Talk about a real Guinness world record! The dark beer with creamy foam is the pride of Ireland. Ever since 1760, Guinness has been brewed at the same brewery, St. James Gate in Dublin, to which the Guinness Company pays 45 pounds in rent each month. The price has been the same ever since the last day of December 1759 when Arthur Guinness, the founder of the Guinness brewery, signed a lease for 9,000 years.
Arthur Guinness was the son of a farmer living in a small Irish village called Celbridge. Arthur’s father, Richard, was employed as a servant of Arthur Price, the Church of Ireland archbishop of Cashel. Later, Arthur himself became the bishop’s manager for all his endeavors.
According to the Guinness official website, the father and son developed a loyal and strong friendship with Price. When he died in 1752, Price left 100 pounds each to Richard and Arthur — who was 27 at the time. 100 pounds was equivalent to four years wages, and Arthur Guinness used that money to open his first brewery in 1755, on a site in Leixlip, County Kildare.
At the time, alcoholic beverages were very popular throughout Britain. People avoided water due to frequent diseases that resulted from contamination and lack of sanitation. The most readily available alcoholic drinks in Ireland were gin, whiskey, and poteen. However, Arthur Guinness believed that liquor, especially gin, was destroying the Irish lower classes and that everyone deserved a healthier form of affordable alcohol.

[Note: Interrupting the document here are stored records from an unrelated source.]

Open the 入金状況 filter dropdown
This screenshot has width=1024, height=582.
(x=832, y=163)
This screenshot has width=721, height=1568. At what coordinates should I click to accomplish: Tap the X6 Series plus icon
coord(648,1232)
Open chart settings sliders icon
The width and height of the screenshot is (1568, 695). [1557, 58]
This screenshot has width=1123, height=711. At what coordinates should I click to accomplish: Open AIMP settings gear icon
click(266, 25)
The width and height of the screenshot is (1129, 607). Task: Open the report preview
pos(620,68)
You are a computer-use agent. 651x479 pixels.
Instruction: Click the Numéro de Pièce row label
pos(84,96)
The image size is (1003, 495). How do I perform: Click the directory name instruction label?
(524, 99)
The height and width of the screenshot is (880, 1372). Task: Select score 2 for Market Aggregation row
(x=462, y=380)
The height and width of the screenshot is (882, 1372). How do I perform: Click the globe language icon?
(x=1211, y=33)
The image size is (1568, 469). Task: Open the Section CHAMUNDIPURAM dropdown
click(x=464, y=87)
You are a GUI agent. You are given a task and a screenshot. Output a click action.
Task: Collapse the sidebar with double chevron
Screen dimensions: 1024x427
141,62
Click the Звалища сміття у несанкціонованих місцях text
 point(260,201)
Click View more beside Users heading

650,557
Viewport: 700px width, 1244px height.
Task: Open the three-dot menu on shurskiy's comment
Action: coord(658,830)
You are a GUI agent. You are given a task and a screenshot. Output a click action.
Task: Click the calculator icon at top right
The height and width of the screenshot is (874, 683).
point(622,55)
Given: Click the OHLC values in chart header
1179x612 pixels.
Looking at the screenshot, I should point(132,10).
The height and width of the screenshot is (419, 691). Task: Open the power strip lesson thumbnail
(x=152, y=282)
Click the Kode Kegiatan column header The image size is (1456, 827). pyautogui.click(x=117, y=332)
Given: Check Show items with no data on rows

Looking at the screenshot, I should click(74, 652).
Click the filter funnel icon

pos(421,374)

He was also a visionary and started his business selling a brand new beer which contained roasted barley that gave it a characteristically dark color. And he did well indeed. Business was going great, and the 34-year-old Arthur moved to Dublin in order to expand his business.
In the Irish capital, Guinness founded St. James’s Gate Brewery, an old dilapidated brewery which consisted of copper, a mill, a kieve, two malthouses, stabling for 12 horses, and a loft to hold 200 bales of hay, all of it covering four acres.
The owner of the brewery asked for a deposit of 100 pounds and an annual rent of 45 pounds. And then the incredible contract occurred — with Arthur and the owner signing a lease for 9,000 years on the same terms. Therefore, the company still pays the price of 45 pounds in rent for the four acres that it uses.
Arthur Guinness revolutionized the brewing industry with the dark beer and creamy foam becoming an immediate hit among locals.
It was in high demand not only in Ireland but the whole of England as well. In Dublin, people called him “Uncle Arthur.”
In 1761, Arthur married Olivia Whitmore, and they had 21 children of whom only ten lived to adulthood.
In 1764, the family moved to the Beaumont House built on a farm of 51 acres. He continued to produce the same beer, never changing it nor inventing a new product. In 1799, Guinness beer was made into one of the official symbols of Ireland.
When Arthur died in 1803, the annual brewery output was over 20,000 barrels. After the death of Arthur Guinness, three of his sons continued to manage the brewing business. The company was led by Arthur Guinness II, 35 at the time, as he was the most passionate about his father’s dream and had helped him in fulfilling it since childhood.
By 1838, St. James’s Gate Brewery was the largest brewery in Ireland, and by 1886, it became the largest one in the world. Even though it is no longer the largest brewery in the world, St. James’s Gate is still the world’s largest producer of stout.